▶ **EXCERPTED PASSAGE**:
━━━
Guzman v. State, 955 S.W.2d 85, 89 (Tex. Crim. App. 1997). When making the ultimate

determination of whether the evidence should have been suppressed, we will sustain the court’s

ruling admitting the evidence if the ruling is reasonably supported by the record and correct on any

theory of law applicable to the case. Willover v. State, 70 S.W.3d 841, 845 (Tex. Crim. App. 2002);

Ness v. State, 152 S.W.3d 759, 762 (Tex. App.—Houston [1st Dist.] 2004, pet. ref’d). When, as

here, the trial court does not make explicit findings of fact, we review the evidence in the light most

favorable to the court’s ruling and assume that the court made findings that are supported by the

record and buttress its conclusion. Carmouche v. State, 10 S.W.3d 323, 327-28 (Tex. Crim.

App. 2000); see also Wiede v. State, 214 S.W.3d 17, 24-25 (Tex. Crim. App. 2007) (stating that

appellate courts should view evidence in light most favorable to trial court’s ruling on motion to

suppress because trial court is able to observe demeanor and appearance of witnesses).
━━━
▶ **MATERIAL SHOWN**:
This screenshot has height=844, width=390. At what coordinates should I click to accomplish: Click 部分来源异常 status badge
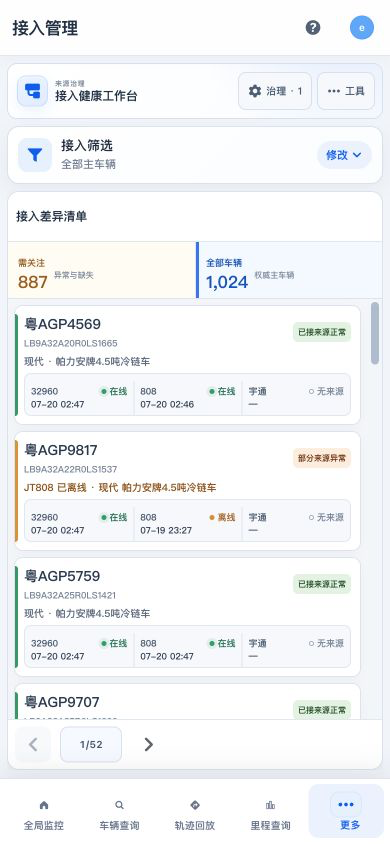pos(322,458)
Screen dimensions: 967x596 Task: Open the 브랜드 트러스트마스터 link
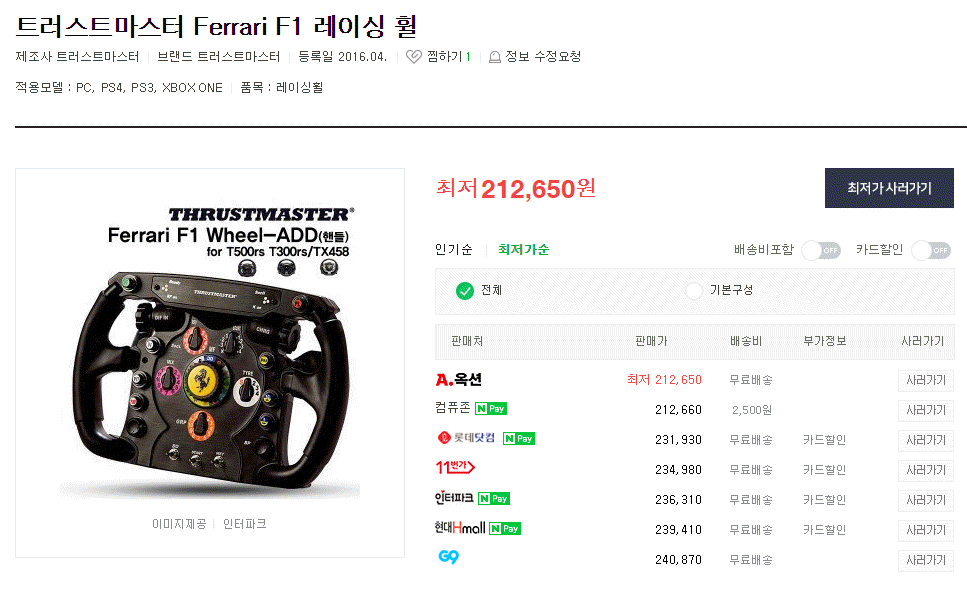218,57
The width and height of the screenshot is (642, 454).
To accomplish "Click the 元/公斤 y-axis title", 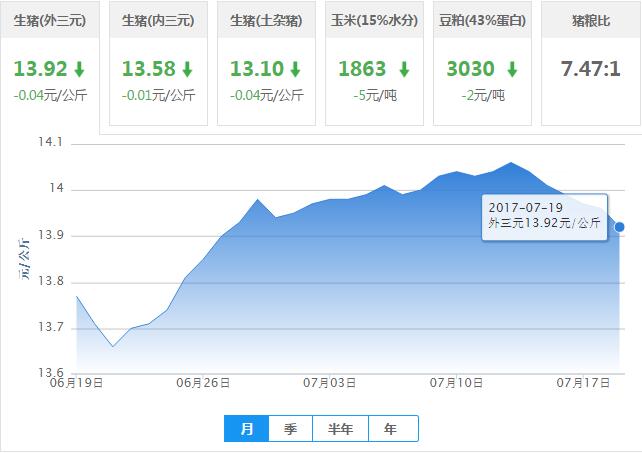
━━━
Reproduce verbatim the portion of the excerpt on suppression review that opens with the words containing "Ness v. State, 152" and closes with "327-28 (Tex. Crim.". Draw only on the excerpt on suppression review.

▶ **SOLUTION**:
Ness v. State, 152 S.W.3d 759, 762 (Tex. App.—Houston [1st Dist.] 2004, pet. ref’d). When, as

here, the trial court does not make explicit findings of fact, we review the evidence in the light most

favorable to the court’s ruling and assume that the court made findings that are supported by the

record and buttress its conclusion. Carmouche v. State, 10 S.W.3d 323, 327-28 (Tex. Crim.